Governo Renzi, ok del Senato alla fiducia con 169 voti favorevoli

Matteo Renzi al Senato (ANDREAS SOLARO/AFP/Getty Images)
Matteo Renzi al Senato (ANDREAS SOLARO/AFP/Getty Images)

La fiducia del Senato all’esecutivo Renzi è arrivata alle 00.41 del 25 febbraio 2014 con 169 voti favorevoli e 139 contrari. A votare a favore, oltre al Partito Democratico di cui Matteo Renzi è segretario, anche Nuovo Centrodestra, Popolari per l’Italia, Scelta Civica, Udc e Per le Autonomie. Contro Forza Italia, Movimento 5 Stelle, Sel e Lega Nord. Una maratona lunghissima, al termine della quale il neo premier ha preso però meno voti di quelli attesi e ben 4 in meno rispetto a quelli ottenuti dal governo di Enrico Letta, nel secondo voto di fiducia dell’11 dicembre scorso, dopo l’uscita di Forza Italia dalla maggioranza. I quattro voti in meno sono due di Gal, uno del gruppo Autonomie e infine quello la senatrice a vita Elena Cattaneo, che ieri era assente. Una maggioranza risicata che metterà a dura prova il lavoro nelle commissioni.

Nel corso della replica al Senato, Renzi ha affermato: “La replica migliore sarà trasformare questi vostri suggerimenti, su cui rifletteremo, verificheremo e discuteremo. E cercheremo di dare una risposta concreta”. “La maggioranza degli interventi sono stati puntuali, sia dalle forze politiche che sosterranno il governo e parzialmente delle opposizioni, interventi da cui trarremo elementi spero significativi”, ha aggiunto il premier, ricordando poi con una citazione il compianto capo dello Stato, Sandro Pertini, scomparso 24 anni fa, il 24 febbraio 1990. E sull’attuale presidente della Repubblica, il premier ha spiegato: “L’unico modo di rispettare la straordinaria figura di Giorgio Napolitano è realizzare il processo di riforme che è una priorità per l’intero sistema paese”. A chi lo ha accusato di aver tenuto un discorso da ‘sindaco’ più che da ‘statista’ e di aver parlato troppo a braccio, Renzi ha risposto: “Questo è un governo che non userà mai doppi registri. Parliamo qui come parliamo fuori di qui. Siete sicuri di non avere il Truman Show nella testa?”.

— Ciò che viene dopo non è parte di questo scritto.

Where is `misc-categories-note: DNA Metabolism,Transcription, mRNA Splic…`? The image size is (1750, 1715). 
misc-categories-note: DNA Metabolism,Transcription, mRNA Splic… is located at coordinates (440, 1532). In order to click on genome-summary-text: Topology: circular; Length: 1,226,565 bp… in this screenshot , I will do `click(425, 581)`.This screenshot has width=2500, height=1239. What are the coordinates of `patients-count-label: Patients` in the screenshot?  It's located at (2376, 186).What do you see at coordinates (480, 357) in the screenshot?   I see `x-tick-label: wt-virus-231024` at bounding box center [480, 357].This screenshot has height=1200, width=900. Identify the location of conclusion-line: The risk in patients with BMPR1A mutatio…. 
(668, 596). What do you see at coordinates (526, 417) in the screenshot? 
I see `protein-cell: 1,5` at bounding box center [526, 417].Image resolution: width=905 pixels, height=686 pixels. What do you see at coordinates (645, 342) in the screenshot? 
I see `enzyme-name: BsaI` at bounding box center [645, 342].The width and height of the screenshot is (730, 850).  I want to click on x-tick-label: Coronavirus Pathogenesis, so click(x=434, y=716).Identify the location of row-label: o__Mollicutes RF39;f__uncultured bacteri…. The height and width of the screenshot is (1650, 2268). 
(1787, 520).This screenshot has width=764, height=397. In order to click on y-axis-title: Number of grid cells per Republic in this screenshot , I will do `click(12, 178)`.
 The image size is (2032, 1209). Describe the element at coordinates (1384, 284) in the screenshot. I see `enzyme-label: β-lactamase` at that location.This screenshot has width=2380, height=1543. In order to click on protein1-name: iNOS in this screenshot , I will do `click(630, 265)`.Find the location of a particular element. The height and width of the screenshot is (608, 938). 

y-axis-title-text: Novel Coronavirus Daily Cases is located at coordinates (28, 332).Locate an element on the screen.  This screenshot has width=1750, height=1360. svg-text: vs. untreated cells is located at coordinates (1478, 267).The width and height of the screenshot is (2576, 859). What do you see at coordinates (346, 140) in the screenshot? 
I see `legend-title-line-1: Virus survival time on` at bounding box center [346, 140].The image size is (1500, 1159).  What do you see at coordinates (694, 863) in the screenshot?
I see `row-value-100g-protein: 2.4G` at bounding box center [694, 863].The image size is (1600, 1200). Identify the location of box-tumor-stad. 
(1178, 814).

Dopo la replica di Renzi, si è passati alle dichiarazioni di voto, con Mario Ferrara di Gal che ha annunciato voto contrario, sostenendo: “Questo è un governo politico e di sinistra, noi non lo siamo”. Il suo gruppo si è però mostrato diviso, perché poco dopo un altro senatore, Michelino Davico, ha motivato in questo modo il voto favorevole alla fiducia: “Come diedi la fiducia a Letta la darò anche a Renzi per poi valutare i singoli provvedimenti e decidere, di volta in volta, come votare”. Distinguo anche nei Popolari per l’Italia, con i senatori Salvatore Tito Di Maggio e Maurizio Rossi che non hanno votato la fiducia.

Tra i pareri contrari alla fiducia, il più duro ancora una volta è quello del capogruppo del Movimento 5 Stelle, Vincenzo Santangelo, che parla senza mezzi termini di governo nato “sul tradimento di Ncd, e sulla menzogna del premier Matteo Renzi che ha tradito lo spirito delle primarie”. Il senatore pentastellato è stato interrotto dal presidente dell’Aula di Palazzo Madama, Pietro Grasso, quando ha definito Renzi “Baro, bugiardo e Vanna Marchi della politica” e Napolitano “supremo garante dei poteri oscuri”. Il Movimento 5 Stelle ha anche annunciato due mozioni di sfiducia individuali, motivandole con gravi conflitti di interesse, nei confronti dei ministri Federica Guidi e Giuliano Poletti.

Oggi alle 10, il Presidente del Consiglio di presenta per il voto di fiducia alla Camera dei Deputati, dove la maggioranza è abbastanza scontata.